▸ **Yazılı Görev 1**
Aşağıdaki kayıtlarda "You are a GUI" ifadesinin geçtiği satırdan kayıtların sonuna kadar, son satır da dahil, olan satırları her satır için bir dize içeren bir JSON listesine dönüştür; boş satırları listeye alma. Resimleri yanıtın dışında bırak.

#### Verilen Metin ####

Makus Talih

Günümüz Nba'i, basketbol tarihindeki en iyi oyunculardan bazılarına evsahipliği yapıyor, ve bunlardan bazıları güçsüz takıma denk geldiği, bazısı ne bileyim Jordan'a tosladığı, bazısı da daha 1. turu geçemediği için, kişisel olarak ortalığın anasını sikse(ler) de, takım bazında bir türlü başarıya ulaşamıyor.

####

▸ **Yazılı Görev 2**
Yukarıdaki NBA metninde "Günümüz Nba'i, basketbol" ifadesinden başlayıp "türlü başarıya ulaşamıyor." ifadesine kadar, o ifade de dahil, uzanan kısmı hiç değiştirmeden yaz.

#### Kullanılacak Kayıtlar ####

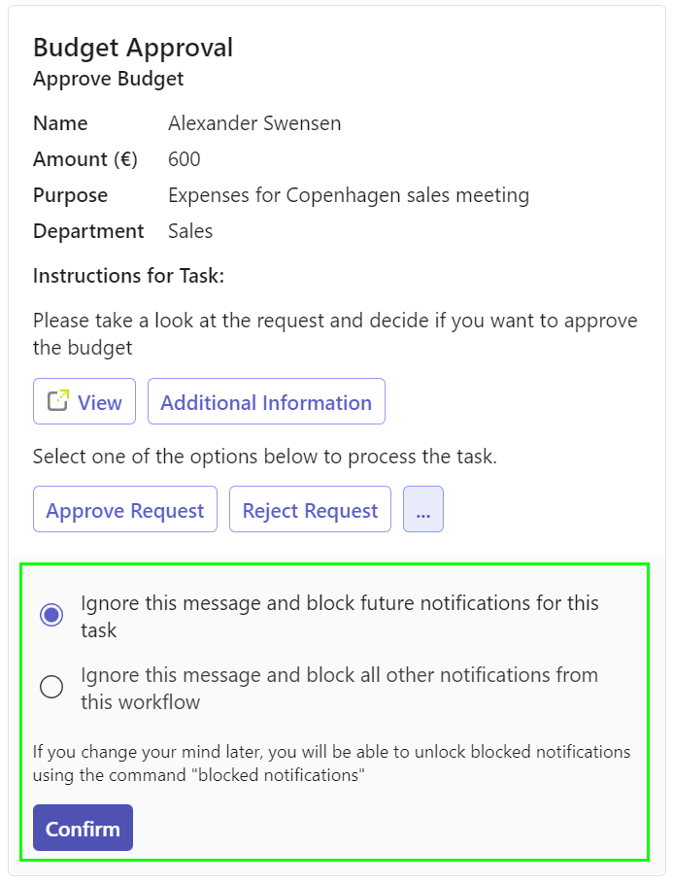The height and width of the screenshot is (883, 673).
Task: Expand more options via ellipsis button
Action: tap(423, 509)
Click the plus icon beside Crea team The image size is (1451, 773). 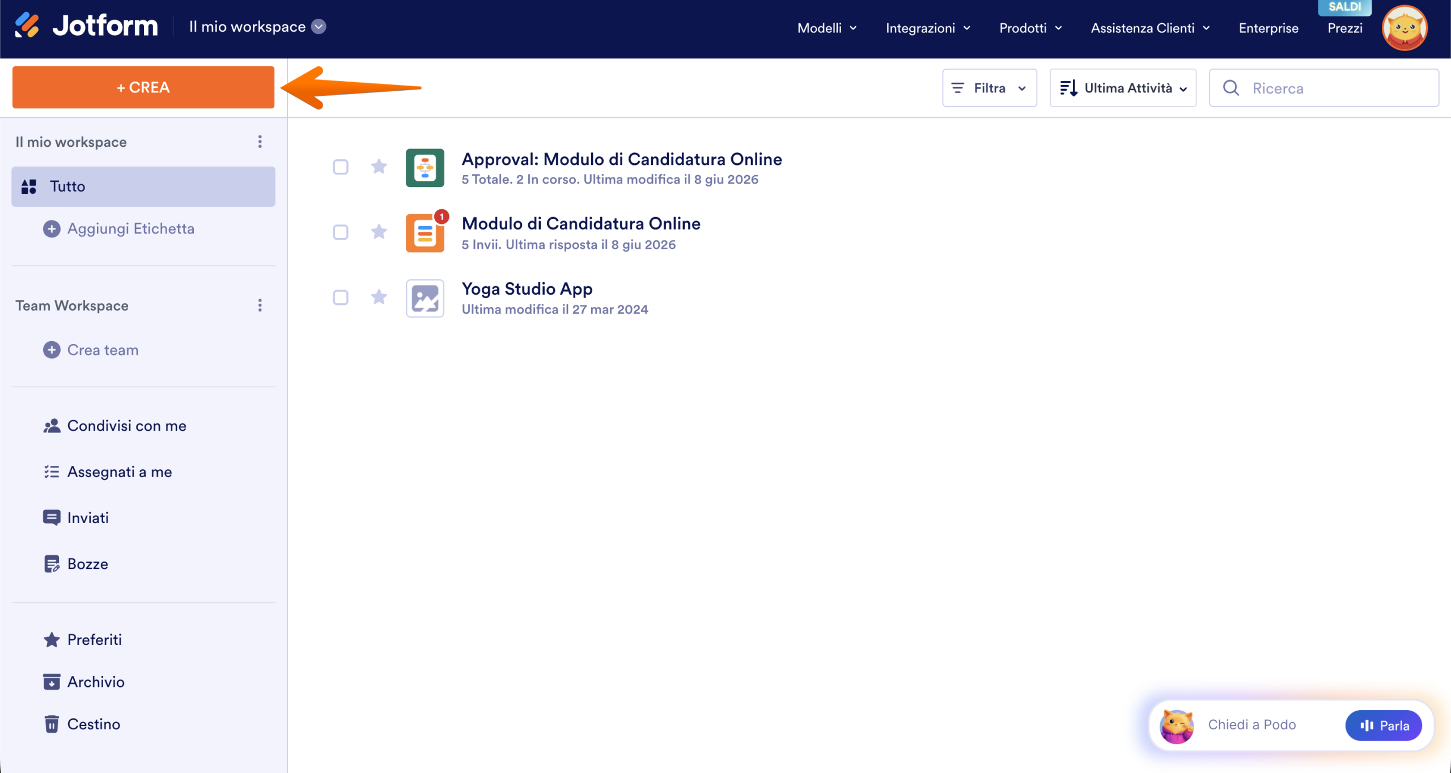coord(52,350)
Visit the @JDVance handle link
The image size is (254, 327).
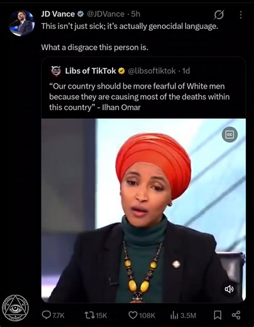(106, 14)
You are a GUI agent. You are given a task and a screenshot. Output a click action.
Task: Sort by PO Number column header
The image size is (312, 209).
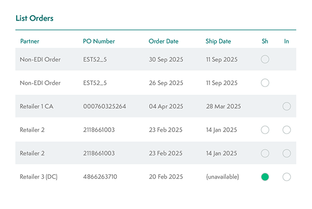click(x=99, y=41)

####

▸ **Doğru Yanıt 1**
[
  "You are a GUI agent. You are given a task and a screenshot. Output a click action.",
  "Task: Sort by PO Number column header",
  "The image size is (312, 209).",
  "click(x=99, y=41)"
]

▸ **Doğru Yanıt 2**
Günümüz Nba'i, basketbol tarihindeki en iyi oyunculardan bazılarına evsahipliği yapıyor, ve bunlardan bazıları güçsüz takıma denk geldiği, bazısı ne bileyim Jordan'a tosladığı, bazısı da daha 1. turu geçemediği için, kişisel olarak ortalığın anasını sikse(ler) de, takım bazında bir türlü başarıya ulaşamıyor.